__WORK ORDER__
Go through the entries below and copy each line containing the word "Sort".

__DATA PROVIDED__
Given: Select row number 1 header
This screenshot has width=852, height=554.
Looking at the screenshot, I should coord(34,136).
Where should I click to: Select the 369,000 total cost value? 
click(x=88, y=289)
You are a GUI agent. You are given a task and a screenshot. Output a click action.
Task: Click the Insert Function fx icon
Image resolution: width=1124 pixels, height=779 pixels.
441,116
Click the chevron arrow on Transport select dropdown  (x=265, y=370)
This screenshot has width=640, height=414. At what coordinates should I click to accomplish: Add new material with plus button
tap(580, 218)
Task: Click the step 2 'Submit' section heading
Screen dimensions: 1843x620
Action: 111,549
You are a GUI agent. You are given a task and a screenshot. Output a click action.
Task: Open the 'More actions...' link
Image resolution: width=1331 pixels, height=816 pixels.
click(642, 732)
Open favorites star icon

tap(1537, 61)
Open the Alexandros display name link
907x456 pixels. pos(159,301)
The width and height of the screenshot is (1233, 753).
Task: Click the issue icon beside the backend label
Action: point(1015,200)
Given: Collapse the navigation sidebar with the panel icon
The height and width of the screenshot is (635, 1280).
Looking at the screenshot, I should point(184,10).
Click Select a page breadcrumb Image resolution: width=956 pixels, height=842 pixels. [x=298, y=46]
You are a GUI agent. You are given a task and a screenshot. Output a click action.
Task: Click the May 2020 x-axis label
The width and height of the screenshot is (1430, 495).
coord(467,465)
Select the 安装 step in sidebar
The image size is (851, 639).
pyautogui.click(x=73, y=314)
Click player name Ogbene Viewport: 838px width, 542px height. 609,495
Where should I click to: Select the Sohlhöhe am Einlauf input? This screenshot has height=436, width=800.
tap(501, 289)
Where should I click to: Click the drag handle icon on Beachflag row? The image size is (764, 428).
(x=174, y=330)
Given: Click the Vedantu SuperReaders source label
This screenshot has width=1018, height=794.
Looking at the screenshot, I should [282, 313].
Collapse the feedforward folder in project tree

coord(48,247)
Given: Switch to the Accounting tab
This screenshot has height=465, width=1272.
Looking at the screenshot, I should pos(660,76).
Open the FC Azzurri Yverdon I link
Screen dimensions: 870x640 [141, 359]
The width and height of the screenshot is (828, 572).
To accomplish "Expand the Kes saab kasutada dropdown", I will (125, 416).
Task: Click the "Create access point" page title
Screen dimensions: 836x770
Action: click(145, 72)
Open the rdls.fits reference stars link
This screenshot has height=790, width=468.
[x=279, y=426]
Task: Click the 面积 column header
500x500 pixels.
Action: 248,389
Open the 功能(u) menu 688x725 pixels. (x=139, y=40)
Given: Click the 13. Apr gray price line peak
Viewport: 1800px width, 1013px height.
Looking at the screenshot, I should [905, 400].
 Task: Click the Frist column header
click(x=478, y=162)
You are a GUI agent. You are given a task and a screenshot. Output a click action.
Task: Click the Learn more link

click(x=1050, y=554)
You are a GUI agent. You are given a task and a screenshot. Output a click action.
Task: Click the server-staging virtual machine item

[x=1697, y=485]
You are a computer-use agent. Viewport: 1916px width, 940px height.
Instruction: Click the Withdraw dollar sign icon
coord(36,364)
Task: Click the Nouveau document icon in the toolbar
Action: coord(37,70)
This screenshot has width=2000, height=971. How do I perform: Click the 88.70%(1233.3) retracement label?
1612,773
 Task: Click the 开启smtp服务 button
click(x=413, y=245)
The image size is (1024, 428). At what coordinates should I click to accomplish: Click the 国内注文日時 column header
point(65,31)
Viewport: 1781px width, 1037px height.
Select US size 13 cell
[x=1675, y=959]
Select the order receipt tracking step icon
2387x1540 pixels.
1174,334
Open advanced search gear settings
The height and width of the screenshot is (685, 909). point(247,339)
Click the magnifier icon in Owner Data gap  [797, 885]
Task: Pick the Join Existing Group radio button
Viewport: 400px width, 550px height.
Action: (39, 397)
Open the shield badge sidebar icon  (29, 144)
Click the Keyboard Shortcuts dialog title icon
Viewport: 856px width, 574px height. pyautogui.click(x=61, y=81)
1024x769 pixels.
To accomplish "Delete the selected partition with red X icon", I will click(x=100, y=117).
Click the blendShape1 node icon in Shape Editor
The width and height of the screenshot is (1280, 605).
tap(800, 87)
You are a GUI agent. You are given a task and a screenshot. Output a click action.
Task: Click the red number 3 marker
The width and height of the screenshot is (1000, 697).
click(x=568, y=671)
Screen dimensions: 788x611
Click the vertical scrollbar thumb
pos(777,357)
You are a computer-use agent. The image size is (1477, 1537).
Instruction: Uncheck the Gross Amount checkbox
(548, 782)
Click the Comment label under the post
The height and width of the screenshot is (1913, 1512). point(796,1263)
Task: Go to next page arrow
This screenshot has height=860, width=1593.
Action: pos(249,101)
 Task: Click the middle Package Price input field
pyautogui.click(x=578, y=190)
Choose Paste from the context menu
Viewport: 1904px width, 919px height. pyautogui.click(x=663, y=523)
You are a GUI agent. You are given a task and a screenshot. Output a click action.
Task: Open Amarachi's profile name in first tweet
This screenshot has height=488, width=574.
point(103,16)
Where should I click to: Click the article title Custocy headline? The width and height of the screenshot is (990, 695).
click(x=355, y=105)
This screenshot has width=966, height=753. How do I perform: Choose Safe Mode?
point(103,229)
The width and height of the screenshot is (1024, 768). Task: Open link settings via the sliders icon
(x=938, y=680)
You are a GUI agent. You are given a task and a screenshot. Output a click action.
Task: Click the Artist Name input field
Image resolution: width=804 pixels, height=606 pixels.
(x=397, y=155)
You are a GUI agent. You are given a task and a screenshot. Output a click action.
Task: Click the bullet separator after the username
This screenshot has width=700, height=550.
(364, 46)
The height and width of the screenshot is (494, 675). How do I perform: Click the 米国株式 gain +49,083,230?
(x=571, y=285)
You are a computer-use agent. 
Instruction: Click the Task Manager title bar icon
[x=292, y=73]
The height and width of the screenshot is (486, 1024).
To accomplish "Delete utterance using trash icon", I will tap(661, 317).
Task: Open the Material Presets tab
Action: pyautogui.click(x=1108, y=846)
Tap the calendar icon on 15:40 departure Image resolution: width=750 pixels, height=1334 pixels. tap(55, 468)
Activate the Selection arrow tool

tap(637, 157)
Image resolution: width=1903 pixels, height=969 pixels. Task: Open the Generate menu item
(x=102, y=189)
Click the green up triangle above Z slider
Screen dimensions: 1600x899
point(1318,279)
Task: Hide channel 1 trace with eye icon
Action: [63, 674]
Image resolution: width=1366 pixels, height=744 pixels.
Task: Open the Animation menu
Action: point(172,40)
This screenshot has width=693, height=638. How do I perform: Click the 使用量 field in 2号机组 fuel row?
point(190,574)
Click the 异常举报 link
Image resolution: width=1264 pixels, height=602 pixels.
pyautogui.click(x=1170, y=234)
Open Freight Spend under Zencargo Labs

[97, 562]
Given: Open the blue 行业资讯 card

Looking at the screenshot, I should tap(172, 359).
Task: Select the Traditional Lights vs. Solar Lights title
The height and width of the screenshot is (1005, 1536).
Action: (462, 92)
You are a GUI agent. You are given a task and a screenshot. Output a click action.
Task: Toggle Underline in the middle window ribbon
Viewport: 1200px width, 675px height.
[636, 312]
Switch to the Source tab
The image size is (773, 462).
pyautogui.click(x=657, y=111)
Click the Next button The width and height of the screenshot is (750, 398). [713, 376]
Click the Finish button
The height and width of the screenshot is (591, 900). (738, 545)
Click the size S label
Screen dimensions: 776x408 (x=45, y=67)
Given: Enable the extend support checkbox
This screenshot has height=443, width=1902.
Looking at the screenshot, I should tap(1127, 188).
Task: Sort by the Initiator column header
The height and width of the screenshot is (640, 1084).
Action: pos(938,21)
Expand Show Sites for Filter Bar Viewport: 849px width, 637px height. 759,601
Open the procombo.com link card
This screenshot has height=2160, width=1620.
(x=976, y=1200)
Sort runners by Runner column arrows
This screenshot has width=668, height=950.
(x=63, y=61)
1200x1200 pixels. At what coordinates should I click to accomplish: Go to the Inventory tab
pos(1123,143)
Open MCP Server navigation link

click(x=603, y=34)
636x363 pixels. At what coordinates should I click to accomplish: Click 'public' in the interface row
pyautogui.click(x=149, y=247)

__TASK OUTPUT__
Task: Sort by the Initiator column header
Sort runners by Runner column arrows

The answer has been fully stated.